05 Ocak 2016 00:56

Açlık grevindeki cam işçileri: Bir araya gelmeyi öğrenmemiz lazım

Paylaş

Uğur ZENGİN
İstanbul

“Mersin Şişecam fabrikasında Tarsuslular, Mersinliler, Trakyalılar, Beykozlular çalışır. Mersinliler Tarsusluları, Tarsuslular Mersinlileri sevmez. Beykozlular kendi içlerinde bölünür. Hoca grubu ve ‘Komünist’ grubu vardır. Bu gruplar bir araya gelmezler. Beykoz Paşabahçe’de bunun önüne geçilmiştir. Söz konusu ekmek olunca onlar bir araya gelebilmeyi başarmışlar. Ekmek için neden ve nasıl bir araya gelinir bunu aşılamak, bunu öğretmek lazım.”

Mersin’de kurulu Şişecam fabrikasında işten atılmalarının ardından Mersin’de açlık grevine başlayan, ardından grevi İstanbul’da Kristal-İş genel merkezinde sürdüren işçilerin sözleri bunlar.  

115 DESİBEL GÜRÜLTÜ 4 ŞİDDETİNDE DEPREM

96’da kurulan Mersin Şişecam’da bu bölünmüşlük içinde işçilere yıllarca ağır koşullarda çalışmak düşer. İşçiler imalat bölümündeki çalışma koşullarını şöyle anlatıyor: “Ortam sıcaklığı 60 derecedir. 115 desibel gürültüde, cam tozunun olduğu, çeşitli gazları soluduğumuz bir ortamda çalışıyoruz.

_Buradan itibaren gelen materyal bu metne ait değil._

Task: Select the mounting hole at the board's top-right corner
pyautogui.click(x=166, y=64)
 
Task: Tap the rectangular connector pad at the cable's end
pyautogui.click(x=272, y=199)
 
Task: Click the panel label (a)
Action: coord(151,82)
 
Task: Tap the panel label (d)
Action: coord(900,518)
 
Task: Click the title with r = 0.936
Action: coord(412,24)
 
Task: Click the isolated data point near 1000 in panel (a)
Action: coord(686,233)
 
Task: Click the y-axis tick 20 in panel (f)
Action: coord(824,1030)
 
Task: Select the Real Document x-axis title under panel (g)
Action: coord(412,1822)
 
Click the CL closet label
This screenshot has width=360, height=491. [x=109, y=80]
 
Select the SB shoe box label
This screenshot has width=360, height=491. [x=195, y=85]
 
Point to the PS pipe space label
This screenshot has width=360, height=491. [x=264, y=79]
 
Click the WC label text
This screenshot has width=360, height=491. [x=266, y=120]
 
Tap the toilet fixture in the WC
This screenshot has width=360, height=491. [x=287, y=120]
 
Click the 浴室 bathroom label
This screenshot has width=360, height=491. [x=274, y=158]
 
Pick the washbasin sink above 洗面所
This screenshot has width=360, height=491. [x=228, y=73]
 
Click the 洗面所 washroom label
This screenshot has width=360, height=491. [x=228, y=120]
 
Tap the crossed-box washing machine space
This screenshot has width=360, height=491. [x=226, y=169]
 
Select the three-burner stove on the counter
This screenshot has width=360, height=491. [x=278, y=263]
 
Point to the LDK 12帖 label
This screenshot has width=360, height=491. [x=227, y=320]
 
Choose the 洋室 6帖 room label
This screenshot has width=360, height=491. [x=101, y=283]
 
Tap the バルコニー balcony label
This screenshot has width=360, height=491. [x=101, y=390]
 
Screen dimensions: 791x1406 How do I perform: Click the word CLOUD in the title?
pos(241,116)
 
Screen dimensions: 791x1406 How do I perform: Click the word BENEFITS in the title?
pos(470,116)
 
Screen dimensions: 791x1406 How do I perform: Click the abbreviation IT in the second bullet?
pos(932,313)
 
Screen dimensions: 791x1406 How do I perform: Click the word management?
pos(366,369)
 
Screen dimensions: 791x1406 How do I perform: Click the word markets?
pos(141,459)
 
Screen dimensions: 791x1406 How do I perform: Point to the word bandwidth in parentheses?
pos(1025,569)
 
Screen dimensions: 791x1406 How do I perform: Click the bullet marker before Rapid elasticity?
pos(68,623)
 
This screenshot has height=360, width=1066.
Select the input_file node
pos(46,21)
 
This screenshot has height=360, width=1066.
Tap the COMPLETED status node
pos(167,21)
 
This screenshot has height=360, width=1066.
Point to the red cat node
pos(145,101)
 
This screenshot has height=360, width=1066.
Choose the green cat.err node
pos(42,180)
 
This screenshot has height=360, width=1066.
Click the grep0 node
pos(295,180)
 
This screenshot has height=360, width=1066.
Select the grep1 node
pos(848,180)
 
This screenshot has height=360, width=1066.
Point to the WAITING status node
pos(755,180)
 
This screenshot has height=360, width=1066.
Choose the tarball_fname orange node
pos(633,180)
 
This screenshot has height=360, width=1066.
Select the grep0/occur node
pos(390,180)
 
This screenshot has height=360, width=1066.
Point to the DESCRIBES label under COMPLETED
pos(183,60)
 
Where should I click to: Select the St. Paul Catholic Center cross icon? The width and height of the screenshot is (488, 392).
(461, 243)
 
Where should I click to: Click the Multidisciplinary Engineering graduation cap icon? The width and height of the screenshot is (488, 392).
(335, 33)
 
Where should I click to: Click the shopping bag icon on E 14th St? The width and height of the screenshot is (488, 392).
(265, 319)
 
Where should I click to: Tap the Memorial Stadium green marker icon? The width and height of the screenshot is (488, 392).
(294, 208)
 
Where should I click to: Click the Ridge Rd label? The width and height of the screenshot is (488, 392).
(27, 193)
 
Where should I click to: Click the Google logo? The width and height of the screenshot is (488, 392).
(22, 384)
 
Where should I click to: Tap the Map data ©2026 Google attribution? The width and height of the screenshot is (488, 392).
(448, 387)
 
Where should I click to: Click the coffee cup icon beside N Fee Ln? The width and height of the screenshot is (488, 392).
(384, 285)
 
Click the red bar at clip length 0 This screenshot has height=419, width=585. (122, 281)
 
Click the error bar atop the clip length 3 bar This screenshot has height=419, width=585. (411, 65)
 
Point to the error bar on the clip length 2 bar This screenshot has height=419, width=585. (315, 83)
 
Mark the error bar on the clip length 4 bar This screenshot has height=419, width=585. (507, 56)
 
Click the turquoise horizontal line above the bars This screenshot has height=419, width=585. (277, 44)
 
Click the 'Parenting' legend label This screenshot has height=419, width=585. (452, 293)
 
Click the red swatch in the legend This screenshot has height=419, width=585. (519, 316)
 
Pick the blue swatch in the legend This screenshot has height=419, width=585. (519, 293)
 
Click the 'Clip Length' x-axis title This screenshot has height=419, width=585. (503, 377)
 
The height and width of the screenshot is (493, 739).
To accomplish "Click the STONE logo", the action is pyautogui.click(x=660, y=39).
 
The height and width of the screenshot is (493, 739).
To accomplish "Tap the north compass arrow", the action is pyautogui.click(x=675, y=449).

Makinelerin devirleri çok yüksektir. Her daim 4 şiddetinde depremi yaşarsınız. Ama imalatta su içecek sebilimiz yoktu. Elimize birer tane termos tutuşturulmuştu, başka fabrikalardan, atölyelerden su taşıyorduk. Tuvaletlerimiz rezildi. Fabrikada oturarak çalışacağın işler vardır, oturmak dahi yasaktı. Klima yoktu. Dolap yoktu. 8 saat ayakta lavaboya bile koşturarak gidip gelinerek çalışıyorduk. Normalde 4 kişinin yapması gereken işi 2 kişiye düşürmenin hesabını yaptılar. Beyaz yakalılara da mavi yakalıların yapması gereken işi yaptırmaya başladılar.”

‘İŞVEREN BEDEL İSTER’

“15 yıldır fabrika kapanacak” söylentileri ile işsizlikle tehdit edilen işçiler birlikte mücadele etmek yerine “sendikacılara yakın durarak” işten atılmamanın, görece rahat bölümde çalışmanın hesabını yapmışlar. Öyle ki zam talep eden işçiye, “Sen ne yapıyorsun? Fabrikayı mı kapattıracaksın” sözleriyle çıkışan işçiler oluyormuş. İşçilerin anlatımlarına göre işçi alımlarında da işçi atmalarında da sendika yönetiminin etkisi var: “Sendika öyle bir hale geldi ki işçi bulma kurumu gibi. Sendika, işvereni ‘Eğer sen benim dediğim adamları almazsan yemekte, serviste problem çıkarırım’ diye tehdit ediyor. İşveren bu tür şeylerle uğraşmak istemediği için sendikacının istediği adamları kadroya geçiriyor. Sendikacı olmuş eniştesini, kayınbiraderini, kardeşini aldırmış. Kadro oluşturmuş. İşverene ‘Kardeşimi al. Akrabamı al’ dersen işveren senden bedel ister. İşverene karşı gelelim istediğimizi alalım diye bakmıyor. ‘Zaten işveren güçlü zaten işverenin dediği oluyor. Ben geldim kendi saltanatımı sürdüreyim yeter’ diye bakıyor. Ve öyle bir kısır döngü ki onlar işe adam aldırdıkça, birbirlerinin işini gördükçe saltanatları devam ediyor.” İşçiler sendikacılara yakın durarak eşini, dostunu, akrabası işe aldırmanın yanında bazı ‘ayrıcalıklara’ da sahip olmayı hedeflemiş: “Bu işlerde ahbap çavuş ilişkisi vardır. Sendika hep rant kapısı olarak görülür. Bu sadece para değildir. Arkadaşınızın, kendinizi rahat bölüme geçirmek, bir akrabanızı işe aldırmak, hatta bazen çalışmamak, sendikal izinlerden faydalanmak, İstanbul’a kongreye gelmek. Bunlar hep çıkar olarak görülür.”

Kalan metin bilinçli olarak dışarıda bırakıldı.